DATA SHOWN START

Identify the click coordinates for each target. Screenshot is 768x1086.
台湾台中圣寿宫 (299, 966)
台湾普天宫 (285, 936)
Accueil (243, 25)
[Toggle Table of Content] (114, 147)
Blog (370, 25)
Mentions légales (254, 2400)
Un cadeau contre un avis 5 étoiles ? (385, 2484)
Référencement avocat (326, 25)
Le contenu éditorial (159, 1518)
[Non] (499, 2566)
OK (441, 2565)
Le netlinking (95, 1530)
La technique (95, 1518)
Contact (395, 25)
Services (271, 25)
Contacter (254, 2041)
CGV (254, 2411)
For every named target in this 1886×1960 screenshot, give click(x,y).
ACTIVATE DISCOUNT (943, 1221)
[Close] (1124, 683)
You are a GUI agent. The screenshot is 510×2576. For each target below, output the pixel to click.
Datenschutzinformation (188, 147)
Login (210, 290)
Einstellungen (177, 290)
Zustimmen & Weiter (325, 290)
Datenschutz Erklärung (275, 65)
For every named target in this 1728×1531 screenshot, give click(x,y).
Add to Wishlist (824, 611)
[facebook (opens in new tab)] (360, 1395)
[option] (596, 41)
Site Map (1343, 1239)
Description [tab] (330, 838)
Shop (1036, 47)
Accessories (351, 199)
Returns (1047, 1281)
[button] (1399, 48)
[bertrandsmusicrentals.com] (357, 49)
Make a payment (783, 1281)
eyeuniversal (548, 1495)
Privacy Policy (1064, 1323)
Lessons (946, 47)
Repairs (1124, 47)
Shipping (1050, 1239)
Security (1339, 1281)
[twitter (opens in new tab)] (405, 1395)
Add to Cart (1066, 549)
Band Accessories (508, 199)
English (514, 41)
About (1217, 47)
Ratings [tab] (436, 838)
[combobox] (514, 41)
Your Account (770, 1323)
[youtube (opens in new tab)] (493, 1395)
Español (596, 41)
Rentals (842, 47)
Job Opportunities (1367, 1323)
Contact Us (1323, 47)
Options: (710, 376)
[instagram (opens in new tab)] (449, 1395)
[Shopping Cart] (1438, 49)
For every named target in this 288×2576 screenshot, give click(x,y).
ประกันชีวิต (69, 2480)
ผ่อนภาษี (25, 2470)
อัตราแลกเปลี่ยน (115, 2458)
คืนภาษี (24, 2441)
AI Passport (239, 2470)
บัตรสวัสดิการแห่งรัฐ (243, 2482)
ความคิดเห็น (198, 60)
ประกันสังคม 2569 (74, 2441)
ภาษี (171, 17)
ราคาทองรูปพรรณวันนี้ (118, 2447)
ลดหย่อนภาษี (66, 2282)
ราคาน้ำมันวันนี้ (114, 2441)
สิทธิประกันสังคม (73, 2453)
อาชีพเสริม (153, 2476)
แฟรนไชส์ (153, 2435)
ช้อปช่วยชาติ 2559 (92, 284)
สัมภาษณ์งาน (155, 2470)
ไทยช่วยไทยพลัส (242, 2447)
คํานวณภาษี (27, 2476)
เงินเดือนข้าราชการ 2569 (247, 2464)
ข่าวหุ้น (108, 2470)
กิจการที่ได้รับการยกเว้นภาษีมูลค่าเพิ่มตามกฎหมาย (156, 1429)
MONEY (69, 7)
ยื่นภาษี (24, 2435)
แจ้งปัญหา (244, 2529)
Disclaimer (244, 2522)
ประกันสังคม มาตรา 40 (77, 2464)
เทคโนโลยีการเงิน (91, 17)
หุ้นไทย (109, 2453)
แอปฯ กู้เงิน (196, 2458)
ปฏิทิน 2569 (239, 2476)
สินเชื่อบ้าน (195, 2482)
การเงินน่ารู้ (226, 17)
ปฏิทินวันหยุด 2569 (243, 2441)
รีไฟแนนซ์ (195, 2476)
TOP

DATA SHOWN END

▶ _INSTRUCTIONS FOR THE TASK_
The records above must be retyped in full, exactly.

▶ _ANSWER SPACE_
Identify the click coordinates for each target. Screenshot is 768x1086.
台湾台中圣寿宫 (299, 966)
台湾普天宫 (285, 936)
Accueil (243, 25)
[Toggle Table of Content] (114, 147)
Blog (370, 25)
Mentions légales (254, 2400)
Un cadeau contre un avis 5 étoiles ? (385, 2484)
Référencement avocat (326, 25)
Le contenu éditorial (159, 1518)
[Non] (499, 2566)
OK (441, 2565)
Le netlinking (95, 1530)
La technique (95, 1518)
Contact (395, 25)
Services (271, 25)
Contacter (254, 2041)
CGV (254, 2411)
For every named target in this 1886×1960 screenshot, give click(x,y).
ACTIVATE DISCOUNT (943, 1221)
[Close] (1124, 683)
You are a GUI agent. The screenshot is 510×2576. For each target below, output the pixel to click.
Datenschutzinformation (188, 147)
Login (210, 290)
Einstellungen (177, 290)
Zustimmen & Weiter (325, 290)
Datenschutz Erklärung (275, 65)
For every named target in this 1728×1531 screenshot, give click(x,y).
Add to Wishlist (824, 611)
[facebook (opens in new tab)] (360, 1395)
[option] (596, 41)
Site Map (1343, 1239)
Description [tab] (330, 838)
Shop (1036, 47)
Accessories (351, 199)
Returns (1047, 1281)
[button] (1399, 48)
[bertrandsmusicrentals.com] (357, 49)
Make a payment (783, 1281)
eyeuniversal (548, 1495)
Privacy Policy (1064, 1323)
Lessons (946, 47)
Repairs (1124, 47)
Shipping (1050, 1239)
Security (1339, 1281)
[twitter (opens in new tab)] (405, 1395)
Add to Cart (1066, 549)
Band Accessories (508, 199)
English (514, 41)
About (1217, 47)
Ratings [tab] (436, 838)
[combobox] (514, 41)
Your Account (770, 1323)
[youtube (opens in new tab)] (493, 1395)
Español (596, 41)
Rentals (842, 47)
Job Opportunities (1367, 1323)
Contact Us (1323, 47)
Options: (710, 376)
[instagram (opens in new tab)] (449, 1395)
[Shopping Cart] (1438, 49)
For every named target in this 288×2576 screenshot, give click(x,y).
ประกันชีวิต (69, 2480)
ผ่อนภาษี (25, 2470)
อัตราแลกเปลี่ยน (115, 2458)
คืนภาษี (24, 2441)
AI Passport (239, 2470)
บัตรสวัสดิการแห่งรัฐ (243, 2482)
ความคิดเห็น (198, 60)
ประกันสังคม 2569 (74, 2441)
ภาษี (171, 17)
ราคาทองรูปพรรณวันนี้ (118, 2447)
ลดหย่อนภาษี (66, 2282)
ราคาน้ำมันวันนี้ (114, 2441)
สิทธิประกันสังคม (73, 2453)
อาชีพเสริม (153, 2476)
แฟรนไชส์ (153, 2435)
ช้อปช่วยชาติ 2559 (92, 284)
สัมภาษณ์งาน (155, 2470)
ไทยช่วยไทยพลัส (242, 2447)
คํานวณภาษี (27, 2476)
เงินเดือนข้าราชการ 2569 (247, 2464)
ข่าวหุ้น (108, 2470)
กิจการที่ได้รับการยกเว้นภาษีมูลค่าเพิ่มตามกฎหมาย (156, 1429)
MONEY (69, 7)
ยื่นภาษี (24, 2435)
แจ้งปัญหา (244, 2529)
Disclaimer (244, 2522)
ประกันสังคม มาตรา 40 (77, 2464)
เทคโนโลยีการเงิน (91, 17)
หุ้นไทย (109, 2453)
แอปฯ กู้เงิน (196, 2458)
ปฏิทิน 2569 (239, 2476)
สินเชื่อบ้าน (195, 2482)
การเงินน่ารู้ (226, 17)
ปฏิทินวันหยุด 2569 (243, 2441)
รีไฟแนนซ์ (195, 2476)
TOP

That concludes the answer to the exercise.